Don’t Sleep On Sleep On It

Tim Hart
9 min readSep 6, 2019

I’ve stood all alone in crowded rooms, mostly unnoticed, some with loud punk music, some with rock, others with thoughtful 2000’s emo and some which fell silent. There’s one thing I know is special; when an artist plays and you feel like you are the only person who exists in that moment, sometimes it lasts a few seconds, sometimes a song and sometimes it lasts a whole performance. I imagine it’s hard to achieve but great performers never play at you but with you. It’s transformational for the viewer and the band itself. I’ve seen bands perform to crowds and there’s a shift where they suddenly become more confident and seem to have worked out something.

It takes something even more special to achieve this by just listening to an album alone in your room. The connection you feel is beyond words, it’s almost as though you closed your eyes as a cold breeze brushes your face and when you open them again the album is finished. You don’t quite feel the same. You don’t want to feel the same. You are both sad and happy. And the album becomes ever so precious, you can only listen to it in certain moments until you find yourself listening in all moments.

The band Sleep On It from Chicago made listeners feel they were the only person who existed whilst listening with their debut album Overexposed. Complied of Lead vocalist Zech Pluister, lead guitarist and vocalist TJ Horansky, guitarist and vocalist Jake Marquis, and drummer Luka Fischman. The 2017 album with 12 songs produced by State Champs lead singer Derek DiScanio and Seth Henderson. The album under the first impression gives off the vibe of a sad album, which has been presented as a happier album. A breakup album, and maybe it is but, in my opinion, it’s far more. This album articulated the summers with my friends where we pretended, we were okay when we weren’t. Where we fell deeply in love with the wrong people and things. Where we became defeated in the suburbs and became better people for it. Where we became people we could be proud of.

The first line of the album sings I’ve been trying to lose myself for a year now/been trying to find a new way to go back home. I don’t know what the band wanted that line to mean, but my interpretation was some sort of transformation. Leaving the version of yourself you are now and coming home as a better version. The way life shifts after your first summer out of high school, the way when you leave home for the first time and return to sleep in your old childhood room, or even the way when you fall fully in love for the first time in your life. The song continues and sings we lost everything we had along the way. For some of us, we need that, there’s a strange sense of joy in losing everything; it’s freeing, you can’t lose anything else so why not get better, take more risks and understand losing everything can be the best thing to happen.

**YOUR INSTRUCTIONS**
According to the essay on Sleep On It, who produced the band's debut album Overexposed?

**DATASET RECORDS**
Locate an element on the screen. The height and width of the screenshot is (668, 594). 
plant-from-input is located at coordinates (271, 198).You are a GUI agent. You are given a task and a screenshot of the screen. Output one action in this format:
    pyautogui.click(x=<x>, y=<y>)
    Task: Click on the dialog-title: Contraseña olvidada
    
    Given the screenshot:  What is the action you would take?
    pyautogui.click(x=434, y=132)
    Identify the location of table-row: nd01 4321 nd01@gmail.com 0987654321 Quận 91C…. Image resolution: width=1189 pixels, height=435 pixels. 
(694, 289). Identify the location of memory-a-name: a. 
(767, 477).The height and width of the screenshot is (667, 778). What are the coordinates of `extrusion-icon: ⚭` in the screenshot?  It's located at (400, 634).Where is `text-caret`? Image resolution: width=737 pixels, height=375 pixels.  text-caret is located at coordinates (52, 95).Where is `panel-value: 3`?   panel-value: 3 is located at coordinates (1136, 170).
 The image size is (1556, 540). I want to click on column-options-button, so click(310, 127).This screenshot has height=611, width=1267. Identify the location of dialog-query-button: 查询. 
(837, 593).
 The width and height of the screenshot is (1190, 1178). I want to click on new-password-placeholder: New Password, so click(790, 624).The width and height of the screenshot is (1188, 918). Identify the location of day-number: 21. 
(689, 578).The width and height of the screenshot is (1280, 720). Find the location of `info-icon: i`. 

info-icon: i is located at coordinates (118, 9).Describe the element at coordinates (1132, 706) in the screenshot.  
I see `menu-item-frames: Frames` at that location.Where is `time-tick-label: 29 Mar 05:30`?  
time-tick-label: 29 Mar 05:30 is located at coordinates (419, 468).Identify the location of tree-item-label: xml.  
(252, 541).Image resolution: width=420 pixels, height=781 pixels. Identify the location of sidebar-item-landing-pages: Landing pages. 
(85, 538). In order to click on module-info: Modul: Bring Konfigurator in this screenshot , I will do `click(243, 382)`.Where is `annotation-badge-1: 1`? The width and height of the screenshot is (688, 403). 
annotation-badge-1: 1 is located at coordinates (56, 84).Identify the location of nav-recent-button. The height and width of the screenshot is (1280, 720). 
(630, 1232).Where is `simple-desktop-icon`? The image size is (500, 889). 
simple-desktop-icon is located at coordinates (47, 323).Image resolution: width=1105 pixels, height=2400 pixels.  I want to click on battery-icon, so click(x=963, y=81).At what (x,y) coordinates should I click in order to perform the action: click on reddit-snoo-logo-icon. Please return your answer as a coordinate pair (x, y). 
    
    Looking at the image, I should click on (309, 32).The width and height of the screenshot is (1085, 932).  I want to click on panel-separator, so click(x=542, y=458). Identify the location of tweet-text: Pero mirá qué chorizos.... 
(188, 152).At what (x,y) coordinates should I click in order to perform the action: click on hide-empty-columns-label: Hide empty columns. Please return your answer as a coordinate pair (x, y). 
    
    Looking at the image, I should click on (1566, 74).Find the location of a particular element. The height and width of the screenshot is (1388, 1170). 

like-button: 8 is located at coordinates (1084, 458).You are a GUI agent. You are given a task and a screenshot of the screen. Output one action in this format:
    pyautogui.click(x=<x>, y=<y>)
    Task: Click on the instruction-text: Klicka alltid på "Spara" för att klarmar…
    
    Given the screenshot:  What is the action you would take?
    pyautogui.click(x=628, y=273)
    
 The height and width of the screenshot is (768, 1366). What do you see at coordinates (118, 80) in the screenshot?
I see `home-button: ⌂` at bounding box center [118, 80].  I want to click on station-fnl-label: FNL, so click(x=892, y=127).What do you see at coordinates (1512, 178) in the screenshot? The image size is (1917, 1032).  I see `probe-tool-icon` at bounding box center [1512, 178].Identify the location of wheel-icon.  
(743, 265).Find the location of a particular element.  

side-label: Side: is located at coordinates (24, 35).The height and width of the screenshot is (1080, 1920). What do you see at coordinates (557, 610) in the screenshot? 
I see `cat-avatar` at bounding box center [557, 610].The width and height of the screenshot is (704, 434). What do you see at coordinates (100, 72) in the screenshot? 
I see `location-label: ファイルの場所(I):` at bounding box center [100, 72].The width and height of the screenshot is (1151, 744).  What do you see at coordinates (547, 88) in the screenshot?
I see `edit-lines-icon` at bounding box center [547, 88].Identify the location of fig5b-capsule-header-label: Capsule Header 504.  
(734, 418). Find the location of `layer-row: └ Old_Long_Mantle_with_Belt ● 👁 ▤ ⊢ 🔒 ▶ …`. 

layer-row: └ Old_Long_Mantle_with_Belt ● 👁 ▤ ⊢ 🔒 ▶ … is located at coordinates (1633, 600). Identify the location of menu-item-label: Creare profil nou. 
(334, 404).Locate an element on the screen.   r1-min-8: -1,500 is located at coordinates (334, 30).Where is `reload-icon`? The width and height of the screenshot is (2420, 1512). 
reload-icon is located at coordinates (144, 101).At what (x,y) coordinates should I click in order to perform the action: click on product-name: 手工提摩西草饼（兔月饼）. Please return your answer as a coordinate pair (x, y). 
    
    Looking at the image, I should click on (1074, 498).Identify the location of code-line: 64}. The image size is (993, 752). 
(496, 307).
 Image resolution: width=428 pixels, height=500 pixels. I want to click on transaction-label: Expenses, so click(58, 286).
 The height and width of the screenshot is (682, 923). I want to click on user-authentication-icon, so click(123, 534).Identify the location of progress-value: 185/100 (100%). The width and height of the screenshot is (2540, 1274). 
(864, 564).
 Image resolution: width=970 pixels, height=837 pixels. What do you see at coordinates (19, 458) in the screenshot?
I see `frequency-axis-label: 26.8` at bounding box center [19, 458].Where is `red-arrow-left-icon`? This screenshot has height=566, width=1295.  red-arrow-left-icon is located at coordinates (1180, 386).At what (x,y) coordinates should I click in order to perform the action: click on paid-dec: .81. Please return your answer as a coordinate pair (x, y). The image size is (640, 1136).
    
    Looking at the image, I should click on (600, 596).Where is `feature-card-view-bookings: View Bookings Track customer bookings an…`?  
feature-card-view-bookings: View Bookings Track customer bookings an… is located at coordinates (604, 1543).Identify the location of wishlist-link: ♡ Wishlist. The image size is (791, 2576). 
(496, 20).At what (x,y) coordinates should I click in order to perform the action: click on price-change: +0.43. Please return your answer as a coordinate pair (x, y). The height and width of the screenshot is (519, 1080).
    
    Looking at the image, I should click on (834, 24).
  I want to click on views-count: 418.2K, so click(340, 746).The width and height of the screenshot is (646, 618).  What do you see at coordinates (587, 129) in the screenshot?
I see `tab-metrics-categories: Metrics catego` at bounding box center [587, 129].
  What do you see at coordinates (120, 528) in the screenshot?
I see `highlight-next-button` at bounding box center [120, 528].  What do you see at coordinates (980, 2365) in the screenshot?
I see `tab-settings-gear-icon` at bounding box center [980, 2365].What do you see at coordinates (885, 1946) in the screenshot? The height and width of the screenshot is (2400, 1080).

**ANSWER TO THIS EXERCISE**
Derek DiScanio, lead singer of State Champs, and Seth Henderson.